Our starters consistently got battered and our batters couldn't get started. As we contemplate this dismal finish for the Birds, here's an "out of left field" suggestion for the Orioles brass for 2018 and beyond. Relegate the Happy Bird logo, which currently adorns the players' caps, to nothing beyond toddlers' T-shirts.
Of course no cartoon logo will strike fear in any opponents. But this is not about the competition. It's about the Orioles' own competitive temperament.
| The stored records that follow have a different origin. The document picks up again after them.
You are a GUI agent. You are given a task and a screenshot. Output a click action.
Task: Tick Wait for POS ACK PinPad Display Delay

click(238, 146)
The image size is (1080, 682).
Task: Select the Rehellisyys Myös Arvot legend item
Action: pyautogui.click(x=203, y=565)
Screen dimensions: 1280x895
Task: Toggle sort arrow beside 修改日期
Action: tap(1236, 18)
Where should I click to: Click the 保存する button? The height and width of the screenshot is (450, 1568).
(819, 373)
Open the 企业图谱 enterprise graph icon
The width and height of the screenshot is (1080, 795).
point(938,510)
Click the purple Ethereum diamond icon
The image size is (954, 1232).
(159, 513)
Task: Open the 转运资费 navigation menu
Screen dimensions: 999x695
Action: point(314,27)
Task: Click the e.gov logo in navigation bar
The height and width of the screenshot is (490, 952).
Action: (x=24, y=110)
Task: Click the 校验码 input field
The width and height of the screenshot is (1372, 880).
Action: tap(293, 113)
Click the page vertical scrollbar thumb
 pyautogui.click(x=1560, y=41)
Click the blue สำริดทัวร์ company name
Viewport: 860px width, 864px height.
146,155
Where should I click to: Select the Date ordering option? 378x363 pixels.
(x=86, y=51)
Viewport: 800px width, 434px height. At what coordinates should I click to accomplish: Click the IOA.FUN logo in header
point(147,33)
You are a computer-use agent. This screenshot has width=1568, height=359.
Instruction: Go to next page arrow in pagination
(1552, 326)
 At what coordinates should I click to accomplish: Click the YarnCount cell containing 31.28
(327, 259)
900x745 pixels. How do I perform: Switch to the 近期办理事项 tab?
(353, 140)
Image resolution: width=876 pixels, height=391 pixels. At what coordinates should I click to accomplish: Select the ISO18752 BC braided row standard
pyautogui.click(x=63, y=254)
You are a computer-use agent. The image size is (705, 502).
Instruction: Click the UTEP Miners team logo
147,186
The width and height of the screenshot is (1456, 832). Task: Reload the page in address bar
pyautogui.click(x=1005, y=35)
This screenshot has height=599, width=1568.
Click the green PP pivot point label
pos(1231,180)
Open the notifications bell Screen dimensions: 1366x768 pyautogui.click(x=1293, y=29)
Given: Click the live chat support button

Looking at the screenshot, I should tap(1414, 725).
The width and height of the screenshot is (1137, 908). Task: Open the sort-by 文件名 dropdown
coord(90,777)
There's no continuity in the two Orioles bird logos. They should be Heckle and Jeckle, but, instead, they're Jekyll and Hyde. One is the face-only Happy Bird. The other is the full-bodied, beady-eyed Scowling Bird clutching a bat in his right hand (wing?) and staring down the pitcher with a menacing "I'm gonna make you wish you picked a different occupation" look as he struts up to the plate.
In the dugout, our guys can't help but constantly see their teammates' caps throughout the many hours of 162 games. No warrior goes into battle with a goofy grin. Does the Happy Bird psych-up the players? Please. Does the Happy Bird embarrass the players? My guess is yes. The only other cap attire is the one with "O's" instead of Happy Bird. That's no good either. Toward the end of the season, it reminded too many of us of how many runs our boys scored each inning … or worse, each game!
It's said that, for the player, 90 percent of baseball is mental. That being the case, if the Scowling Bird helps even few players lean just a tad into a more determined frame of mind during a tense game situation, that grain of resolve and killer instinct certainly couldn't hurt. OK, perhaps this is all completely trivial. But perhaps not. It's a long season. Just a few extra hits here and there and who knows?
And one last thing, Warehouse. Consider the fans who are longing for a tough change of pace and after so many seasons wouldn't mind a change of face as well. I say forget Dr. Jekyll and hire Mr. Hyde.
Either way, until springtime when we all bleed orange anew, for now it's "wait 'til next year!" Once again.